A filosofia, neste contexto, se coloca em uma posição extraordinariamente delicada no mercado editorial acadêmico. Isso porque o objeto de estudos do filósofo é tradicionalmente o de investigação sobre questões de caráter fundamental. Cito aqui o exemplo particular da filosofia da ciência. Em 1983 os filósofos Karl Popper e David Miller publicaram um célebre artigo sobre probabilidade indutiva na revista Nature. Como o leitor bem deve saber, a britânica Nature é simplesmente o mais importante periódico científico. No entanto, este trabalho de Popper e Miller é uma solitária exceção na produção filosófica mundial. Periódicos multidisciplinares de elevado fator de impacto como Nature, Science e Proceedings of the National Academy of Sciences praticamente nunca publicam artigos de filosofia da ciência ou mesmo de filosofia em geral. O periódico filosófico com maior fator de impacto hoje em dia é o Natural Language Semantics. E o fator de impacto deste veículo é 2,699, um valor muito pequeno em comparação com a Nature (42,351).
Apesar da óbvia importância do desenvolvimento da ciência tradicional, o estudo sobre fundamentos da ciência é justamente aquele que faz a atividade científica dar significativos saltos, desvendando novas percepções sobre a própria atividade científica em si. Mas a verdade é que estudos sobre fundamentos da ciência continuam a ser discriminados diante de uma visão pragmática e altamente profissional sobre como deve se comportar o cientista em seus projetos de investigação.

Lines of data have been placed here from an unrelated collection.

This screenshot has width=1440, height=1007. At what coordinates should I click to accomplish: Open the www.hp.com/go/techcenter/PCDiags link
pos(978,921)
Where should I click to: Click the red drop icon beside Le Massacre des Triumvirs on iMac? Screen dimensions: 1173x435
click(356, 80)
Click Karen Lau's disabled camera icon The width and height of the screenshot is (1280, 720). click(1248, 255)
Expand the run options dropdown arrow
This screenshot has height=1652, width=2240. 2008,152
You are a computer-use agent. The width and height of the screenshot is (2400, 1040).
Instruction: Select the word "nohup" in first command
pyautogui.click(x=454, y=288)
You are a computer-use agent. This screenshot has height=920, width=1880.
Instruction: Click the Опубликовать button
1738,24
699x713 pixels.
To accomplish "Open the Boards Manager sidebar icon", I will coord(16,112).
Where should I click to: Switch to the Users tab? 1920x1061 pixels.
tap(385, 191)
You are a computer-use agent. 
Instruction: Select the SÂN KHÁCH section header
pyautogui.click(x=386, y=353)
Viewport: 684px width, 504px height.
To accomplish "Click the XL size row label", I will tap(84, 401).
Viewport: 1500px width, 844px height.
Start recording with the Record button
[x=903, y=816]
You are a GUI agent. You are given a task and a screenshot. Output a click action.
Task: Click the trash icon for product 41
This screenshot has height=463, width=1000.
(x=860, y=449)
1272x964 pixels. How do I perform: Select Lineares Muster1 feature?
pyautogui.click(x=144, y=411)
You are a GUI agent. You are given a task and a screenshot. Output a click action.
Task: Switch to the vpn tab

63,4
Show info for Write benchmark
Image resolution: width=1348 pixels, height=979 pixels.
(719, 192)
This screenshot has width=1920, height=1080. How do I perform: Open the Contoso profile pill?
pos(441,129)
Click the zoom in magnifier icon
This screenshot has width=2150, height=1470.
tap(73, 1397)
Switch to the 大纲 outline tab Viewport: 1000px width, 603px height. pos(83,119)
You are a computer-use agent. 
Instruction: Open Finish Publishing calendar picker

É claro que muitas pesquisas sobre fundamentos da ciência apresentam aspectos claramente especulativos, revelando até mesmo uma espécie de preguiça intelectual daqueles que tentam promovê-las. Um exemplo radical disso é o constrangedor evento envolvendo o físico Alan Sokal e o periódico Social Text. Em outros casos, certas investigações sobre fundamentos da ciência mais parecem revelar desejos pessoais de um investigador do que alguma busca legítima por conhecimentos científicos. E de forma alguma isso necessariamente caracteriza algum ato de má fé do pesquisador, mas apenas uma inerente ingenuidade dele. Um exemplo bastante triste sobre este fato é o que aconteceu com o físico japonês Takao Tati. Mas o que não deve ser ignorado é que a qualidade de um projeto de pesquisa precisa ser avaliada com um cuidado que transcende a preocupação sistemática com o fator de impacto de um periódico. Afinal, não são periódicos e nem cientistas que perdem ou vencem na constante batalha do desenvolvimento científico. Os adjetivos "vencedor" e "perdedor" são aplicáveis somente a ideias, quando o assunto é ciência. Henri Poincaré foi um gigante da matemática. No entanto, ele mesmo não soube avaliar as ideias de Cantor, conforme citado acima. Mesmo assim, apesar de inúmeros desgastes pessoais de Cantor, suas principais ideias matemáticas triunfaram com o passar do tempo. E boas ideias conseguem atingir uma longevidade que ultrapassa consideravelmente a existência de qualquer ser humano.